__Article__
Par Suzie Bouchard
Dans une récente décision,
la Cour supérieure a eu à se prononcer sur la nature juridique des mariages
strictement religieux. Dans cette affaire de divorce, Monsieur contestait la
validité constitutionnelle des articles 118 et 366 C.c.Q., en vertu desquels les
ministres de culte doivent (ou plutôt peuvent,
nous enseigne cette décision) déclarer au directeur de l’état civil les
mariages qu’ils célèbrent. Monsieur soutenait qu’une telle contrainte portait
atteinte à sa liberté de religion et à son droit à l'égalité puisqu’elle
l’empêchait de se marier religieusement sans s’assujettir aux règles du
patrimoine familial et de la société d’acquêts[1],
le privant ainsi du libre choix des conséquences de sa conjugalité.
La cour rejette ces prétentions, notamment au motif que les
dispositions visées habilitent sans
toutefois obliger les ministres de
culte à célébrer des unions civiles. Avant d’en arriver à cette conclusion, le
Tribunal procède tout de même à une analyse des arguments constitutionnels invoqués
par le demandeur.
Le tribunal se penche dans un premier temps sur la potentielle violation de l’article 2a) de la Charte canadienne et de l’article 3 de
la Charte québécoise. Suivant la démarche analytique proposée dans Syndicat Northcrest c. Anselem[2],
le tribunal reconnaît d’abord la croyance sincère de Monsieur dans le sacrement
religieux, puis rejette sa position au motif que ce sont plutôt d’autres convictions
personnelles qui y font obstacle :
[43] Monsieur croit sincèrement au sacrement du mariage, du
point de vue religieux. Il est cependant en désaccord avec les conséquences
économiques que le mariage entraîne du point de vue civil.
[44] Cette conviction personnelle de Monsieur, à l’égard des
conséquences économiques du mariage civil, n'a aucun lien avec sa religion et
ne constitue pas une atteinte à sa liberté de religion.
[45] Les dispositions contestées n’empêchent certainement pas
Monsieur d’entretenir des croyances liées à sa religion. Elles ne l’ont
pas non plus empêchées « de se livrer à des pratiques » ayant un lien
avec sa religion, en l’occurrence, de se marier.
[46] Ainsi, Monsieur n’a pas démontré, par prépondérance de
preuve, que les dispositions contestées aient nui, de façon plus que
négligeable ou insignifiante, à sa capacité de se conformer à sa religion.
Il faut donc en déduire que les conséquences civiles de l’union ne
constituent pas un fardeau significatif imposé au croyant. Il est à noter que
la conclusion subséquente du Tribunal à l’effet qu’il est possible de s’unir
religieusement sans souscrire au régime du mariage civil rend moins utile l’étude
approfondie de l’entrave en question et de l’impact sur le libre choix de
Monsieur de se conformer à l’exigence d’un sacrement religieux. Y voyant simplement
une opposition entre deux croyances qu’entretient le demandeur, la Cour
enchaîne que « ce ne sont pas les convictions religieuses de Monsieur qui
sont heurtées par l’application des règles du patrimoine familial et de la
société d’acquêts, mais plutôt l’évaluation qu’il en fait en tant que comptable »[3].

__Travail demandé__
(1) D'après l'article, de quels articles du C.c.Q. Monsieur contestait-il la validité constitutionnelle ?
(2) Reprenez le passage de l'article qui commence par « La cour rejette » et se poursuit jusqu'à « par le demandeur. », en y remplaçant « Tribunal » par « juge ».

__Entrées__
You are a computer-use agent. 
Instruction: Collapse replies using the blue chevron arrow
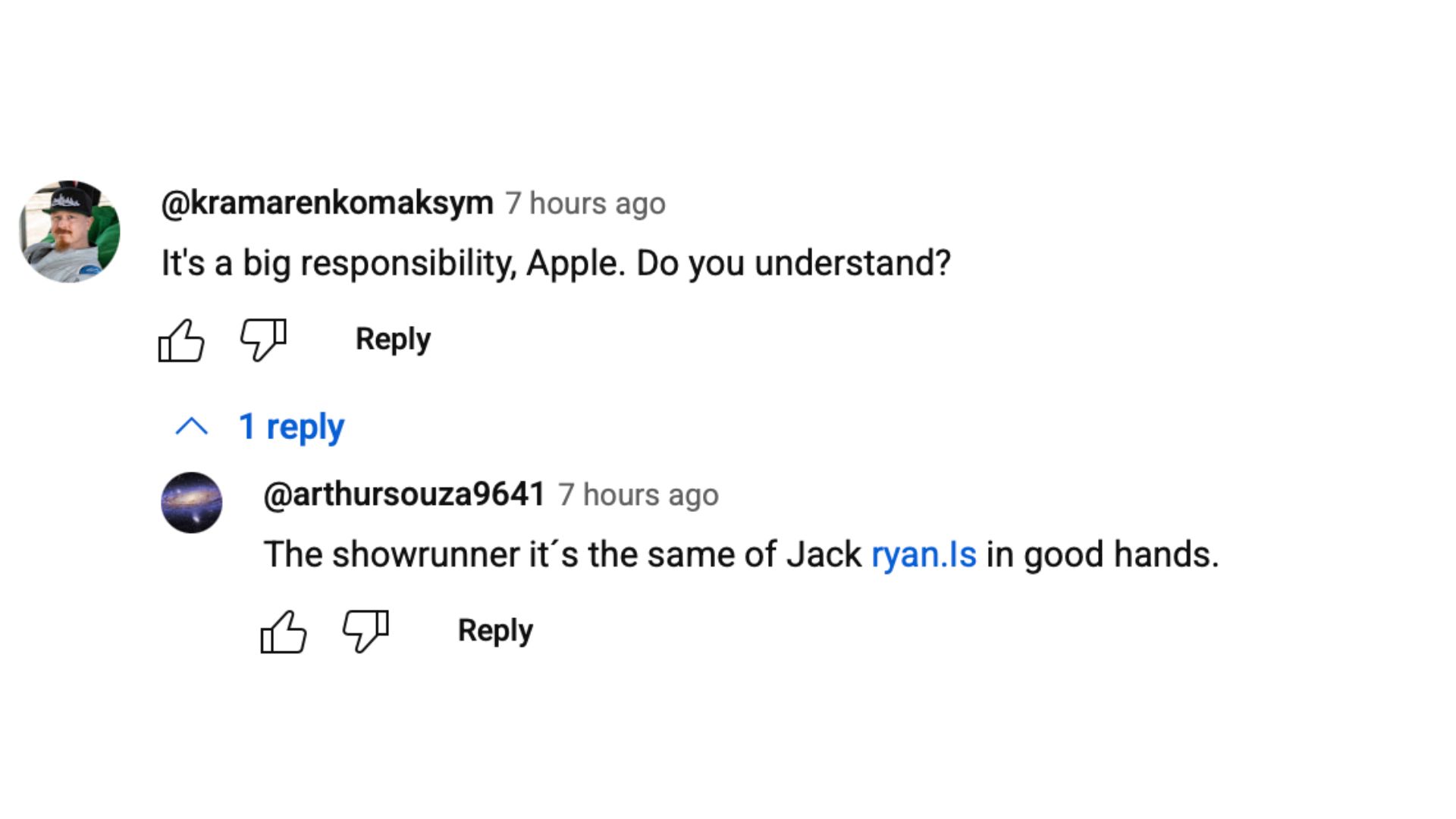[x=192, y=427]
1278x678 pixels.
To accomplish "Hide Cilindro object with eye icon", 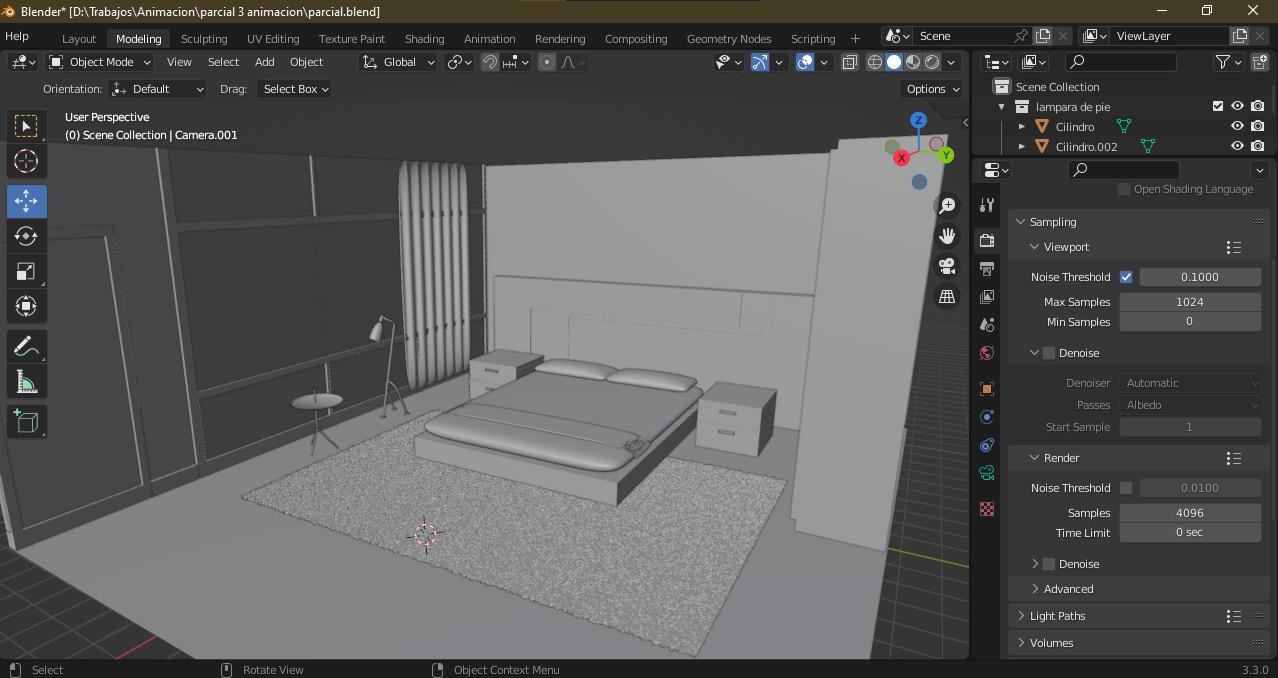I will pyautogui.click(x=1237, y=127).
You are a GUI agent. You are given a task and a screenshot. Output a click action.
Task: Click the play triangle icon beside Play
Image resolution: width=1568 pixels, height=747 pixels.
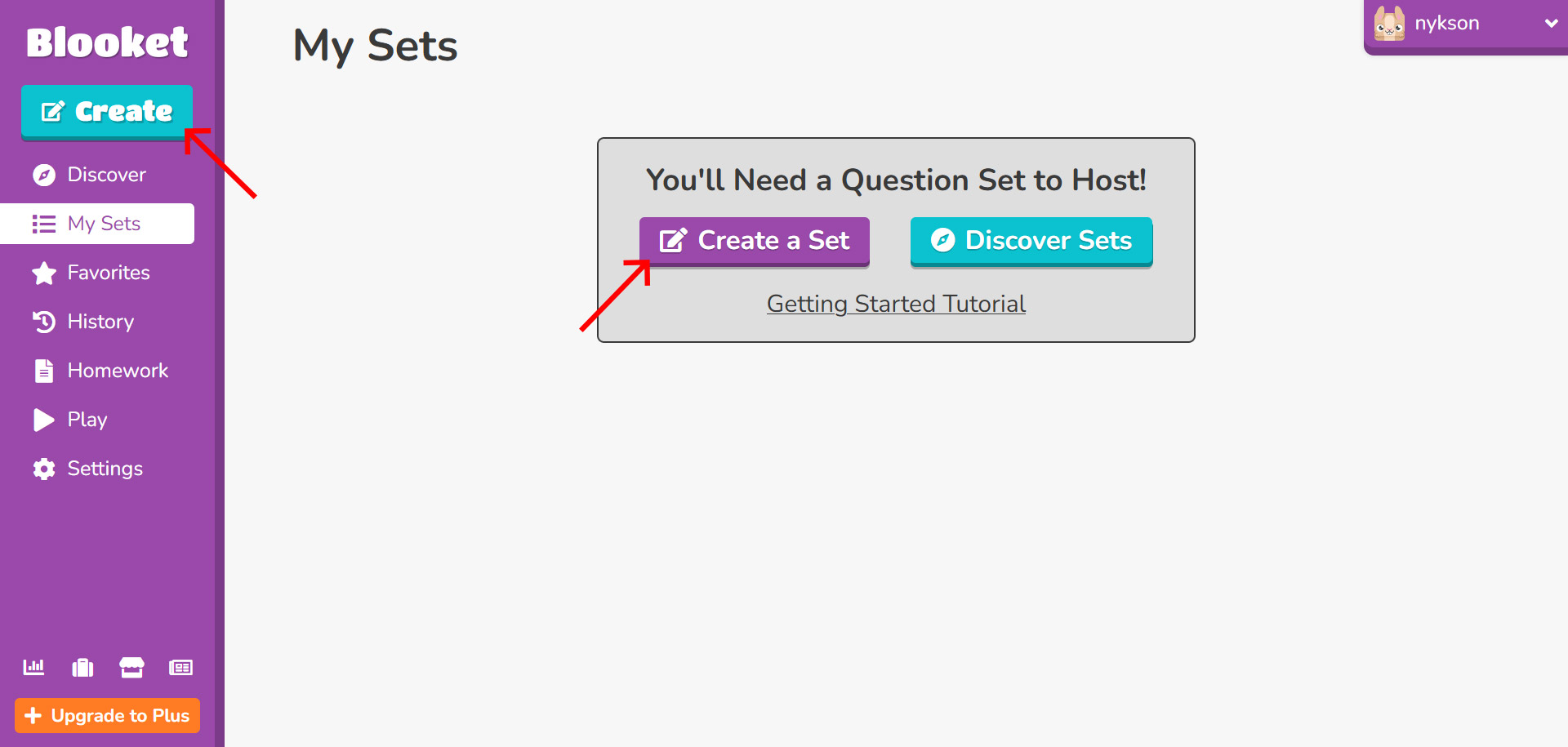point(43,420)
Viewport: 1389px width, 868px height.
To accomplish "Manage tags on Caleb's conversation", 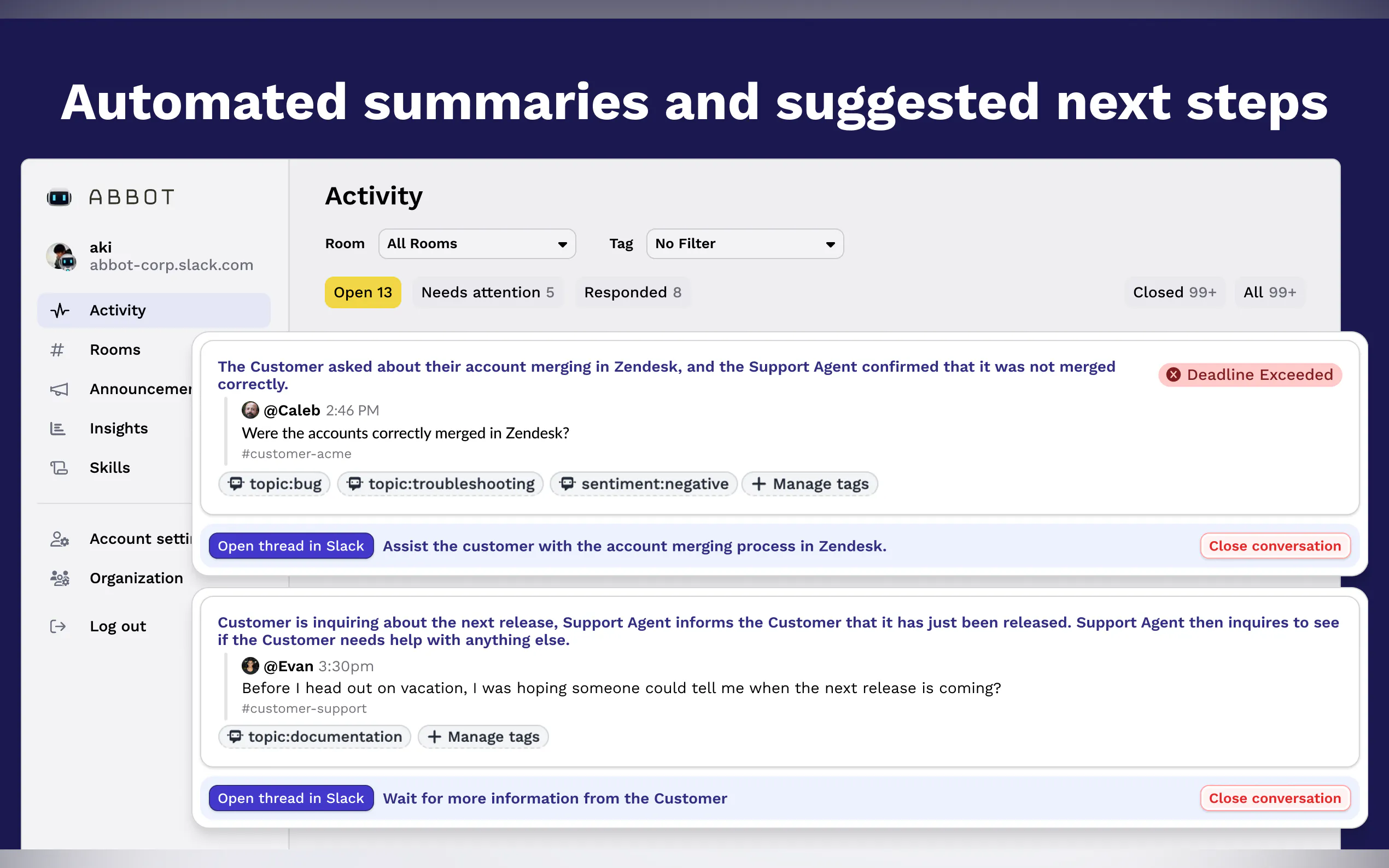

__Réponses attendues__
(1) Des articles 118 et 366 C.c.Q.

(2)
La cour rejette ces prétentions, notamment au motif que les
dispositions visées habilitent sans
toutefois obliger les ministres de
culte à célébrer des unions civiles. Avant d’en arriver à cette conclusion, le
juge procède tout de même à une analyse des arguments constitutionnels invoqués
par le demandeur.